Collected data:
● ● ● ●

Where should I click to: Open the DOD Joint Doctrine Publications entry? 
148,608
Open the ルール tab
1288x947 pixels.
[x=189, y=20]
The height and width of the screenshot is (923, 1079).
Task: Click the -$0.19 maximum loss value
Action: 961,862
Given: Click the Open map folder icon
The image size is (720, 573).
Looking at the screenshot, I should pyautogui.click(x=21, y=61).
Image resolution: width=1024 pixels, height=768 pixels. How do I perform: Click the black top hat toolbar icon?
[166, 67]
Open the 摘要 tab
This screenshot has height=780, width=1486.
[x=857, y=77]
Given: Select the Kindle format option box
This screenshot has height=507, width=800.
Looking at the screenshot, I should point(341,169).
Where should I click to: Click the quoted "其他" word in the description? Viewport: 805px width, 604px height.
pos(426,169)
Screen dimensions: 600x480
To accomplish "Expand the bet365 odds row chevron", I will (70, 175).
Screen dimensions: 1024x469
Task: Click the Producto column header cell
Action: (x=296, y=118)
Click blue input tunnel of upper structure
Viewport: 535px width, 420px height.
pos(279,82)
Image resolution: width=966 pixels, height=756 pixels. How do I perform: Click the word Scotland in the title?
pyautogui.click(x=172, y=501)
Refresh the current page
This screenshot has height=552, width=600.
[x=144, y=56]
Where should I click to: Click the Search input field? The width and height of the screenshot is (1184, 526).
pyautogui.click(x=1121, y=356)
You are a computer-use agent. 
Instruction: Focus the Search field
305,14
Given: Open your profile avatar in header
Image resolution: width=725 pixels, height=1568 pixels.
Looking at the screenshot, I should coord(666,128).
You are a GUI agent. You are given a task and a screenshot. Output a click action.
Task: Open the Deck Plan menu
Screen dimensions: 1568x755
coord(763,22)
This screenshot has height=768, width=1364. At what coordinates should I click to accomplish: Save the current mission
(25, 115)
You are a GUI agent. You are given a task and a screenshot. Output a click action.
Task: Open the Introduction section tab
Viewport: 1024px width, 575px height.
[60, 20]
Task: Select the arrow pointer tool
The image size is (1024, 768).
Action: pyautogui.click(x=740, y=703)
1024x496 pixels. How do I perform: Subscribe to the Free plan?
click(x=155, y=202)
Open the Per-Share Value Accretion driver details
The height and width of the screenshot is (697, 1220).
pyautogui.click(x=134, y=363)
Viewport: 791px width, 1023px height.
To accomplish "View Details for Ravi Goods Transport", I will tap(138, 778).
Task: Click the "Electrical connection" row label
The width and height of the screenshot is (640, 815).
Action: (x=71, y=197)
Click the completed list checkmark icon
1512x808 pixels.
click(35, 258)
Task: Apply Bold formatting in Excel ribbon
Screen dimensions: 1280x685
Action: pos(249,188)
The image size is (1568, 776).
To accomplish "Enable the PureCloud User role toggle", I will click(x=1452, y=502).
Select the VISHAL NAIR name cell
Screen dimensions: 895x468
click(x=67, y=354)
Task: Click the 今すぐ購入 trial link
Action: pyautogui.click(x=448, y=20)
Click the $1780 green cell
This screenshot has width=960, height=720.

● ● ● ●

■ **Problem details**
I need each of the entries above printed again exactly.

■ **Task solution**
Where should I click to: Open the DOD Joint Doctrine Publications entry? 
148,608
Open the ルール tab
1288x947 pixels.
[x=189, y=20]
The height and width of the screenshot is (923, 1079).
Task: Click the -$0.19 maximum loss value
Action: 961,862
Given: Click the Open map folder icon
The image size is (720, 573).
Looking at the screenshot, I should pyautogui.click(x=21, y=61).
Image resolution: width=1024 pixels, height=768 pixels. How do I perform: Click the black top hat toolbar icon?
[166, 67]
Open the 摘要 tab
This screenshot has height=780, width=1486.
[x=857, y=77]
Given: Select the Kindle format option box
This screenshot has height=507, width=800.
Looking at the screenshot, I should point(341,169).
Where should I click to: Click the quoted "其他" word in the description? Viewport: 805px width, 604px height.
pos(426,169)
Screen dimensions: 600x480
To accomplish "Expand the bet365 odds row chevron", I will (70, 175).
Screen dimensions: 1024x469
Task: Click the Producto column header cell
Action: (x=296, y=118)
Click blue input tunnel of upper structure
Viewport: 535px width, 420px height.
pos(279,82)
Image resolution: width=966 pixels, height=756 pixels. How do I perform: Click the word Scotland in the title?
pyautogui.click(x=172, y=501)
Refresh the current page
This screenshot has height=552, width=600.
[x=144, y=56]
Where should I click to: Click the Search input field? The width and height of the screenshot is (1184, 526).
pyautogui.click(x=1121, y=356)
You are a computer-use agent. 
Instruction: Focus the Search field
305,14
Given: Open your profile avatar in header
Image resolution: width=725 pixels, height=1568 pixels.
Looking at the screenshot, I should coord(666,128).
You are a GUI agent. You are given a task and a screenshot. Output a click action.
Task: Open the Deck Plan menu
Screen dimensions: 1568x755
coord(763,22)
This screenshot has height=768, width=1364. At what coordinates should I click to accomplish: Save the current mission
(25, 115)
You are a GUI agent. You are given a task and a screenshot. Output a click action.
Task: Open the Introduction section tab
Viewport: 1024px width, 575px height.
[60, 20]
Task: Select the arrow pointer tool
The image size is (1024, 768).
Action: pyautogui.click(x=740, y=703)
1024x496 pixels. How do I perform: Subscribe to the Free plan?
click(x=155, y=202)
Open the Per-Share Value Accretion driver details
The height and width of the screenshot is (697, 1220).
pyautogui.click(x=134, y=363)
Viewport: 791px width, 1023px height.
To accomplish "View Details for Ravi Goods Transport", I will tap(138, 778).
Task: Click the "Electrical connection" row label
The width and height of the screenshot is (640, 815).
Action: (x=71, y=197)
Click the completed list checkmark icon
1512x808 pixels.
click(35, 258)
Task: Apply Bold formatting in Excel ribbon
Screen dimensions: 1280x685
Action: pos(249,188)
The image size is (1568, 776).
To accomplish "Enable the PureCloud User role toggle", I will click(x=1452, y=502).
Select the VISHAL NAIR name cell
Screen dimensions: 895x468
click(x=67, y=354)
Task: Click the 今すぐ購入 trial link
Action: pyautogui.click(x=448, y=20)
Click the $1780 green cell
This screenshot has width=960, height=720.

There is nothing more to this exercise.